Originario de Asia, el jengibre es una planta herbácea rica en vitaminas y minerales. Su sabor picante es ideal para realzar el sabor de los platos y condimentarlos. Esta planta tropical perenne es fresca y necesita un mínimo de 10°C en calor. Por lo tanto, se puede cultivar al aire libre. Por esta razón, lo mejor es cultivar este rizoma en macetas. Sin embargo, aprenda a cultivar jengibre con éxito para obtener una cosecha abundante.

El jengibre es una planta vegetal, pero también una especia. Este rizoma se utiliza para condimentar platos gracias a su sabor picante y también tiene propiedades medicinales. Para disfrutar de los beneficios del jengibre y obtener una cosecha orgánica y abundante, es importante cultivar con éxito esta planta asiática.

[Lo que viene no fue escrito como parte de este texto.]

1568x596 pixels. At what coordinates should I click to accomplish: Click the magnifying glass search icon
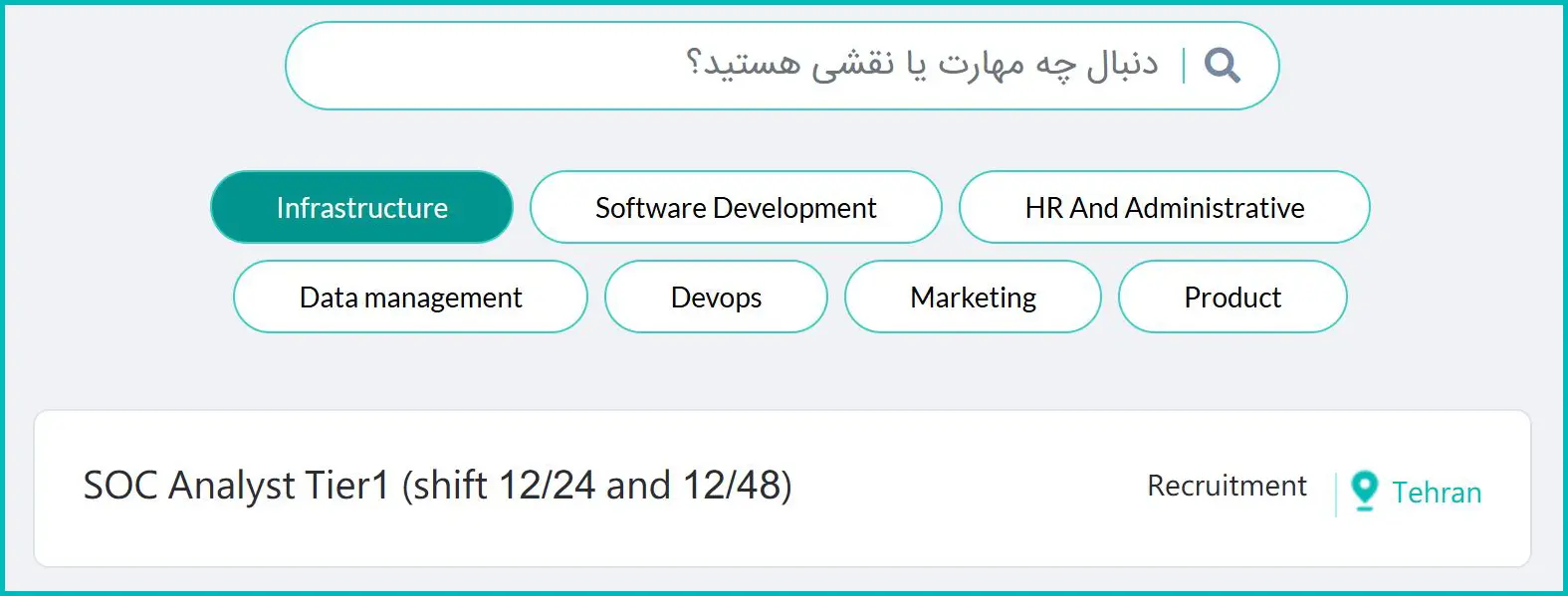[x=1222, y=66]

Para cultivar jengibre, necesitas rizomas, no semillas, porque el jengibre no produce semillas. El rizoma es un tallo subterráneo que tiene raíces y tallos aéreos. Para obtener una cosecha orgánica, es importante elegir rizomas orgánicos que encontrarás en tiendas naturistas. Estos no han sido tratados y, por lo tanto, pueden germinar fácilmente. Estas raíces de las plantas también deben ser vigorosas y no marchitas ni atrofiadas. Además, elija rizomas que contengan múltiples crecimientos. Tu cosecha será más abundante.

Para cultivar su jengibre en una maceta, es importante elegir un recipiente grande que también sea profundo para promover el desarrollo de las raíces. Por ejemplo, puede optar por una maceta que pueda acomodar hasta 3 rizomas de jengibre por contenedor. Para promover el drenaje y evitar la pudrición de la raíz, coloque guijarros de arcilla en el fondo de la bandeja. Luego llene 3/4 de la maceta con una mezcla de 2/3 de tierra para macetas y 1/3 de arena de río y presione ligeramente. Plante el rizoma plano, sin empujarlo completamente hacia el suelo. Parte del rizoma debe permanecer visible. Luego riegue y asegúrese de que no quede agua en el platillo.

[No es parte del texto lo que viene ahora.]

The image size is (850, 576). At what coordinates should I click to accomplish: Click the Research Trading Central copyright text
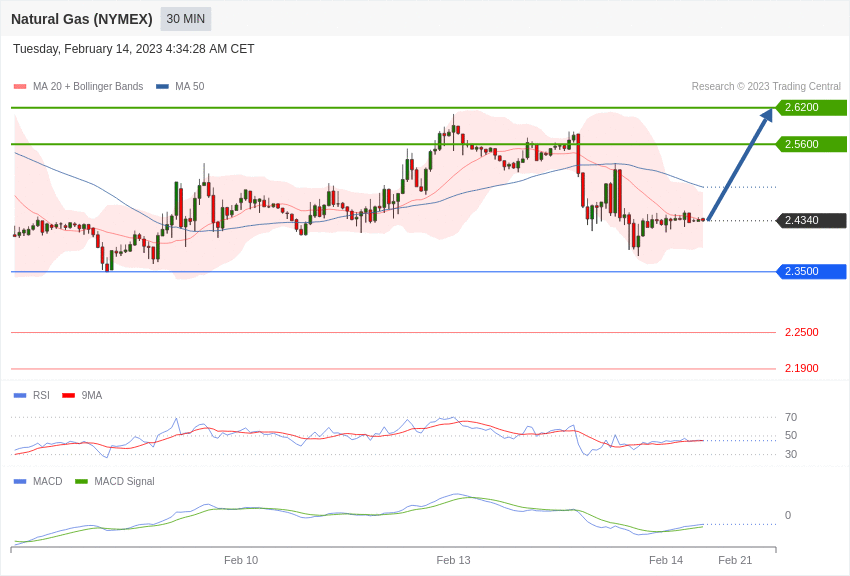[766, 87]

Después de plantar el jengibre, coloque la maceta en un lugar soleado y cálido y evite la luz solar directa. Hay que tener en cuenta que el jengibre es una planta tropical a la que le gusta un calor de unos 25°C y una humedad constante. Si el jengibre aún no ha desarrollado sus raíces, es recomendable regar moderadamente, ya que incluso el más mínimo exceso puede hacer que la planta se pudra. Espere a que aparezcan las primeras hojas y los tallos se levanten antes de regar la tierra con más regularidad. De hecho, no debe permanecer seco. Sin embargo, evite el agua estancada en el platillo o la maceta.

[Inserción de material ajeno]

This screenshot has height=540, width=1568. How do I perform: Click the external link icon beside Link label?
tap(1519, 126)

El jengibre cultivado en interiores puede ser propenso a los ataques de insectos escamosos. Para evitarlo, se recomienda airear la planta con la mayor frecuencia posible, siempre y cuando no haga frío. Para ello, coloca tu maceta durante unas horas en el jardín o en la terraza, sobre todo en verano cuando no hace frío. En caso de un ataque de jengibre, empape una almohadilla de algodón con alcohol y pásela por el follaje.

¿Cuándo cosechar el jengibre?

El jengibre se puede cosechar de 9 a 10 meses después de ser plantado. Cuando notes que las partes verdes de la planta empiezan a secarse, puedes desenterrar los rizomas para consumirlos. Para obtener un jengibre con un sabor bastante alimonado, recuerde cosecharlo después de 6 meses de siembra.

También puede fragmentar los rizomas cosechados para replantarlos y obtener una nueva cosecha. Sin embargo, asegúrese de que cada fragmento de rizoma contenga al menos una yema.

Sin embargo, si respetas las necesidades y requisitos del jengibre, podrás cultivar esta planta aromática y obtener una cosecha generosa, incluso sin un pulgar verde.